Advancing Prostate Cancer Care
At Memorial Sloan Kettering, we tailor multimodal approaches to the individual features of each patient’s cancer. Radical prostatectomy is a complex procedure that requires a high level of technical precision. We provide state-of-the-art surgical techniques, including minimally invasive robotic and nerve-sparing surgery. Over the past few decades, we have dramatically reduced surgical complications by incorporating imaging test results in surgical plans to ensure the avoidance of other structures and the minimization of the risk of incontinence and erectile dysfunction. Our multidisciplinary prostate cancer team includes radiation oncologists who provide the latest radiotherapy approaches, including image-guided and intensity-modulated radiation therapy, stereotactic radiosurgery, proton therapy, and brachytherapy.
The field of prostate cancer care is evolving rapidly. We continue to explore new ways to improve outcomes and safety and effectiveness through clinical trials, in which we are testing new drugs and drug combinations, surgery and radiation therapy techniques, diagnostic approaches, and strategies for improving quality of life for men undergoing treatment for prostate cancer.

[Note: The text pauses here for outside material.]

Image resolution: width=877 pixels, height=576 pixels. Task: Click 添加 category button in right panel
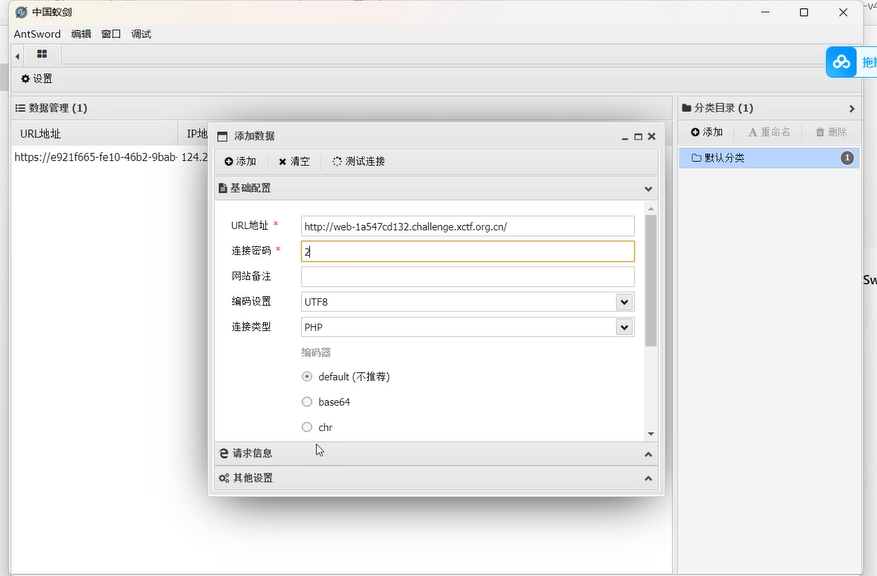pos(706,132)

Acknowledgment: This research was conducted in collaboration with colleagues at Rutgers Cancer Institute of New Jersey, Rutgers Robert Wood Johnson Medical School, Weill Cornell Medicine, the Sidney Kimmel Cancer Center, Thomas Jefferson University, Sidney Kimmel Medical College, and Jefferson College of Population Health. It was supported by the New Jersey Health Foundation and the National Cancer Institute.
Disclosure: Peter Scardino sits on a clinical advisory board for OPKO Health outside the submitted study; he also holds a patent issued by OPKO.